Slitta il passaggio al digitale terrestre nel nord Italia

Si sa che il calcio è sacro nel nostro Paese. E allora potevamo noi rischiare di privarci delle partite del Mondiale 2010? Certamente no. Ed ecco che, per evitare qualsiasi disguido o problema legato al passaggio dalla vecchia tv analogica alla digitale, si è preferito posticipare lo spegnimento del segnale analogico nella maggior parte del nord Italia.

Questo farà sì che sia i Mondiali in Sud Africa, sia le prossime elezioni regionali di marzo potranno ancora godere della copertura televisiva tramite il vecchio segnale analogico in quasi tutto il nord del Paese. State dunque tranquilli: non correte il rischio di rimanere senza decoder nel momento del calcio di inizio dei Mondiali e nemmeno quello di vedere il segnale digitale saltare, cosa ragionevolmente possibile nel primo periodo di assestamento della tecnologia, appena prima di un rigore degli Azzurri.

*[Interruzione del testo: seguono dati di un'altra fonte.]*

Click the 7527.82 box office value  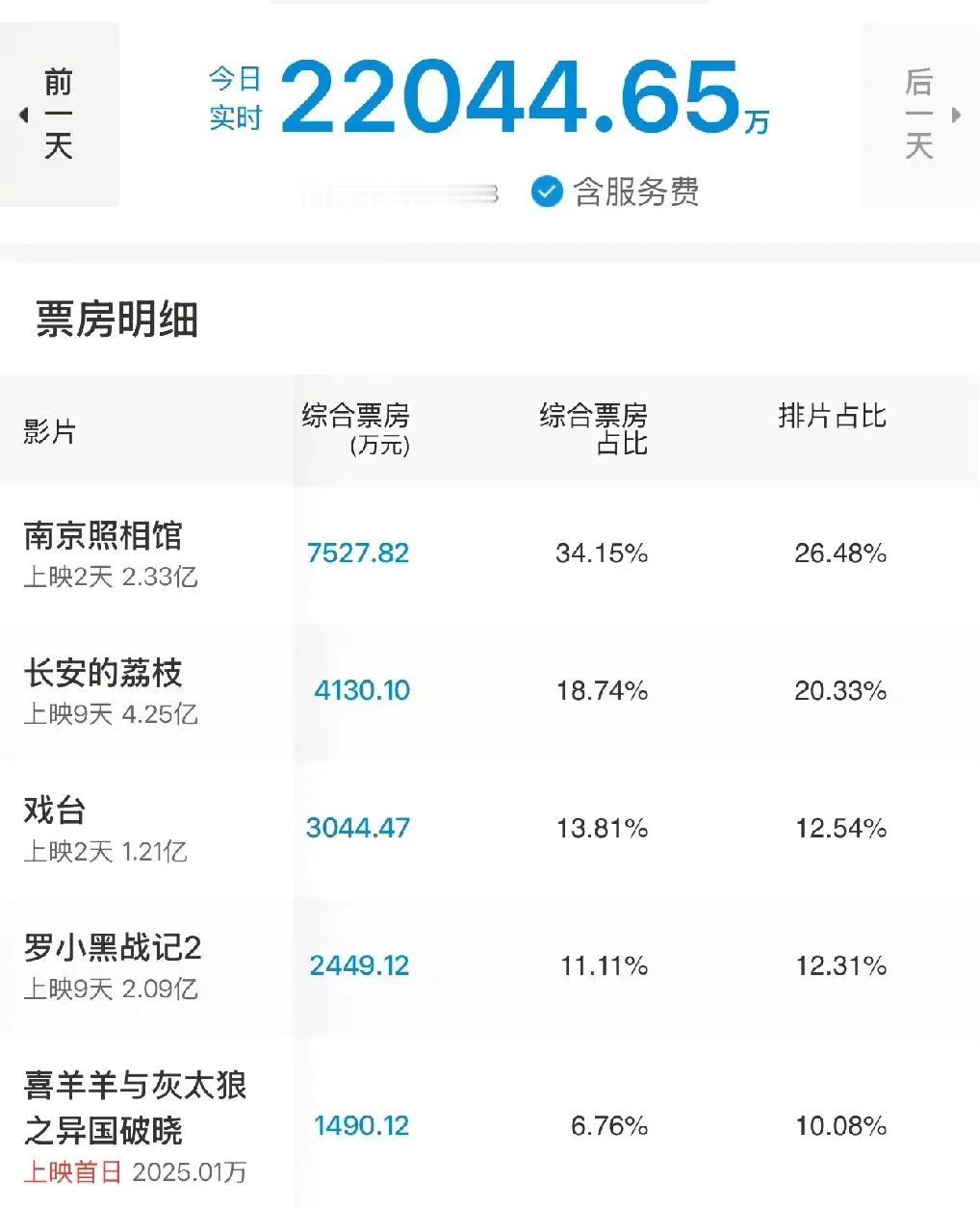coord(358,553)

Il nuovo calendario per il cosiddetto switch off (cioè lo spegnimento del segnale analogico), diffuso tramite una nota del Ministero dello Sviluppo economico-Comunicazioni è il seguente:

18 maggio: passaggio al digitale solo per Rai2 e Rete4 in tutte le province lombarde (tranne Mantova), in tutte quelle piemontesi (tranne Torino e Cuneo) ed in quelle emiliane di Parma e Piacenza;

dal 15 settembre al 20 ottobre: completo passaggio al digitale per Lombardia, Piemonte orientale e province di Piacenza e Parma;

dal 21 ottobre al 25 novembre: passaggio al digitale in Emilia Romagna (eccetto le province di Piacenza e Parma), Veneto e Friuli-Venezia Giulia;

dal 26 novembre al 20 dicembre passaggio alla nuova tecnologia per la Liguria.

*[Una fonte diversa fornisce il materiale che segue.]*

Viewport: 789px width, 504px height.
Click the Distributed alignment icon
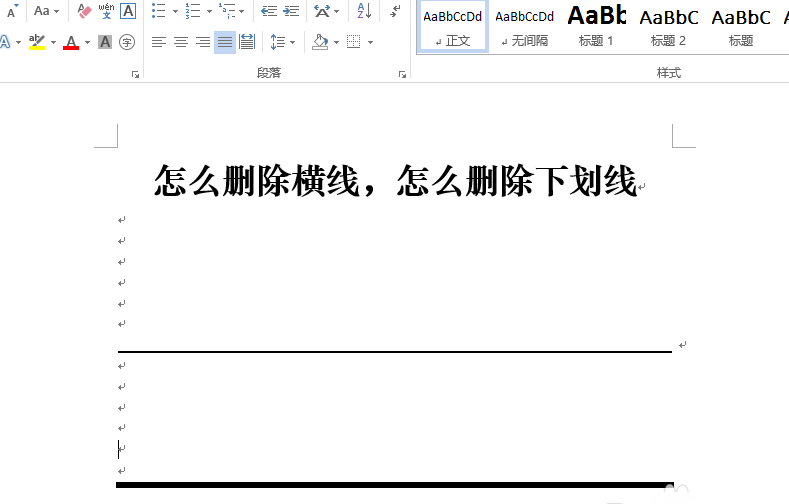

Pare che il suddetto nuovo calendario sia stato stilato di comune accordo con i rappresentati delle regioni interessate e con quelli della gran parte delle emittenti coinvolte. Il 20 dicembre 2010, completato il passaggio della maggior parte del nord Italia al digitale terrestre, la popolazione che non fruirà più del segnale analogico sarà circa il 70 % del totale nazionale.